Sent from my XT1092 using Tapatalk


----------



## plodr (Jun 27, 2014)

> The drive had to be formatted" so I had no choice


 Ah, but you do have a choice. You ignore the message and close the box.
Anything I use on Android like USB sticks and sd cards pops up a scan/format message. I always select skip and close the box.

When you formatted it, you wiped it clean.

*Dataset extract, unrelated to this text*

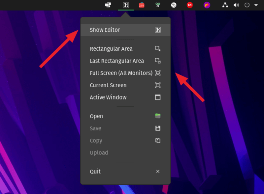Click the purple flame tray icon
Viewport: 264px width, 194px height.
tap(207, 5)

See if you can unformat the stick
http://www.easeus.com/data-recovery/format-recovery-software/unformat-usb-flash-drive-freeware.htm


----------



## ashwinkjoseph (Jun 24, 2015)

plodr said:


> Ah, but you do have a choice. You ignore the message and close the box.
> Anything I use on Android like USB sticks and sd cards pops up a scan/format message. I always select skip and close the box.
> 
> When you formatted it, you wiped it clean.
> ...


It's not the loss of files that bothers me. It's the fact that the pendrive just won't get detected on my smartphone. I have backup for all my files on my hdd. Thanks for the new info. I'll try your suggestion and see if that helps.

Sent from my XT1092 using Tapatalk


----------



## DaveBurnett (Nov 11, 2002)

What file system DOES your phone recognise??


----------



## ashwinkjoseph (Jun 24, 2015)

DaveBurnett said:


> What file system DOES your phone recognise??


I don't know its usually supposed to recognize FAT32

Sent from my XT1092 using Tapatalk


----------



## ashwinkjoseph (Jun 24, 2015)

Hey guys thanks for all your suggestions. But I got the problem fixed. The Motorola customer care guy told me to Change my OTG cable and I did it and it works. 

Sent from my XT1092 using Tapatalk


----------



## plodr (Jun 27, 2014)

So it wasn't the stick, it was a bad cable!


----------



## ashwinkjoseph (Jun 24, 2015)

plodr said:


> So it wasn't the stick, it was a bad cable!


Yes. I thought the issue was with the stick because the problem started after I was promoted to format my stick on the PC. Bad timing.

Sent from my XT1092 using Tapatalk


----------



## Wallenberg (Jan 23, 2006)

Sorry. This post grew too large for this thread. I will start a new thread instead of jacking this thread.


----------